REQUIRED WORK:
Your output should be the line that contains "Instruction: Click the green" and all lines after it in the records, retyped exactly through the last one.

___

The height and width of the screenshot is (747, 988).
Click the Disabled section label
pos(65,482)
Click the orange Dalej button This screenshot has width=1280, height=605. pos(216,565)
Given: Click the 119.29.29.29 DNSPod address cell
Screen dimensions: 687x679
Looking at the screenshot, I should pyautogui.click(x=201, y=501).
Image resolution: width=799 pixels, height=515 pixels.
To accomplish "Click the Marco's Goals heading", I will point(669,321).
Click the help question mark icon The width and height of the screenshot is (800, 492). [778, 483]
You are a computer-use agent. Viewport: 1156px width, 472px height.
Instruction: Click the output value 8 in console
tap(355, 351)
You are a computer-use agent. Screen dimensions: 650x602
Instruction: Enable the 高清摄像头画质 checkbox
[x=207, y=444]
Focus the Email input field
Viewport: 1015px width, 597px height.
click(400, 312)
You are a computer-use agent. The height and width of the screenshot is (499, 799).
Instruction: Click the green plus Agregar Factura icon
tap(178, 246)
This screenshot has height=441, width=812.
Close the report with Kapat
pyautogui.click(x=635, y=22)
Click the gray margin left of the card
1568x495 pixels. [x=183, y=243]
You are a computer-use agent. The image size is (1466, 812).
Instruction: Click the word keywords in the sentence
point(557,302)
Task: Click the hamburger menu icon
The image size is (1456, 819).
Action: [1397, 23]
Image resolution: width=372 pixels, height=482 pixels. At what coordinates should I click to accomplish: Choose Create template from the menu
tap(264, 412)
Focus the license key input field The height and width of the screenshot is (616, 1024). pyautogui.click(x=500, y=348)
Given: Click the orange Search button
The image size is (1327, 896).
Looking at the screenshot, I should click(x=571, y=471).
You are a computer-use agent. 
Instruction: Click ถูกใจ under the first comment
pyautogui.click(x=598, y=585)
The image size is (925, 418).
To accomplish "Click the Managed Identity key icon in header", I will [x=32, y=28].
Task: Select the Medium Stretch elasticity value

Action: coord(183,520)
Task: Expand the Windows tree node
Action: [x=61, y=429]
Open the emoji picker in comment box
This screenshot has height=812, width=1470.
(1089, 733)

___

COMPLETED TASK:
Instruction: Click the green plus Agregar Factura icon
tap(178, 246)
This screenshot has height=441, width=812.
Close the report with Kapat
pyautogui.click(x=635, y=22)
Click the gray margin left of the card
1568x495 pixels. [x=183, y=243]
You are a computer-use agent. The image size is (1466, 812).
Instruction: Click the word keywords in the sentence
point(557,302)
Task: Click the hamburger menu icon
The image size is (1456, 819).
Action: [1397, 23]
Image resolution: width=372 pixels, height=482 pixels. At what coordinates should I click to accomplish: Choose Create template from the menu
tap(264, 412)
Focus the license key input field The height and width of the screenshot is (616, 1024). pyautogui.click(x=500, y=348)
Given: Click the orange Search button
The image size is (1327, 896).
Looking at the screenshot, I should click(x=571, y=471).
You are a computer-use agent. 
Instruction: Click ถูกใจ under the first comment
pyautogui.click(x=598, y=585)
The image size is (925, 418).
To accomplish "Click the Managed Identity key icon in header", I will [x=32, y=28].
Task: Select the Medium Stretch elasticity value

Action: coord(183,520)
Task: Expand the Windows tree node
Action: [x=61, y=429]
Open the emoji picker in comment box
This screenshot has height=812, width=1470.
(1089, 733)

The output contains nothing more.